WRITTEN REQUEST: Revise the rows below by replacing "Expand" with "Open", leaving everything else the same.

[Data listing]
====================

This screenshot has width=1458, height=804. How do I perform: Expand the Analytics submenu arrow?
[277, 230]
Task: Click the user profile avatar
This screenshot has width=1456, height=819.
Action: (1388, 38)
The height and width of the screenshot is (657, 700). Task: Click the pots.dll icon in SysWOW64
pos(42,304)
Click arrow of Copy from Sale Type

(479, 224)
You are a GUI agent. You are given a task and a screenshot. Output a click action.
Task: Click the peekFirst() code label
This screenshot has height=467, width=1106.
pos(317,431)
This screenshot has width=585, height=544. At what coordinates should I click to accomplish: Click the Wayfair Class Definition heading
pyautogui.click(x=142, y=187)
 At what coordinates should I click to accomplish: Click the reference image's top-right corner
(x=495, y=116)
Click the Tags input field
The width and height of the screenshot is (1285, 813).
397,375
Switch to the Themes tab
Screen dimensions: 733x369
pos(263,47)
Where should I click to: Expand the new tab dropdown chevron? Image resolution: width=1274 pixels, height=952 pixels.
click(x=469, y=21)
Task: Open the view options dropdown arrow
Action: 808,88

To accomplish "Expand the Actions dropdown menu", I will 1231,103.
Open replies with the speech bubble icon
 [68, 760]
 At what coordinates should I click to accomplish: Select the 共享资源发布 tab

====================

WRITTEN RESPONSE:
This screenshot has width=1458, height=804. How do I perform: Open the Analytics submenu arrow?
[277, 230]
Task: Click the user profile avatar
This screenshot has width=1456, height=819.
Action: (1388, 38)
The height and width of the screenshot is (657, 700). Task: Click the pots.dll icon in SysWOW64
pos(42,304)
Click arrow of Copy from Sale Type

(479, 224)
You are a GUI agent. You are given a task and a screenshot. Output a click action.
Task: Click the peekFirst() code label
This screenshot has height=467, width=1106.
pos(317,431)
This screenshot has width=585, height=544. At what coordinates should I click to accomplish: Click the Wayfair Class Definition heading
pyautogui.click(x=142, y=187)
 At what coordinates should I click to accomplish: Click the reference image's top-right corner
(x=495, y=116)
Click the Tags input field
The width and height of the screenshot is (1285, 813).
397,375
Switch to the Themes tab
Screen dimensions: 733x369
pos(263,47)
Where should I click to: Open the new tab dropdown chevron? Image resolution: width=1274 pixels, height=952 pixels.
click(x=469, y=21)
Task: Open the view options dropdown arrow
Action: 808,88

To accomplish "Open the Actions dropdown menu", I will 1231,103.
Open replies with the speech bubble icon
 [68, 760]
 At what coordinates should I click to accomplish: Select the 共享资源发布 tab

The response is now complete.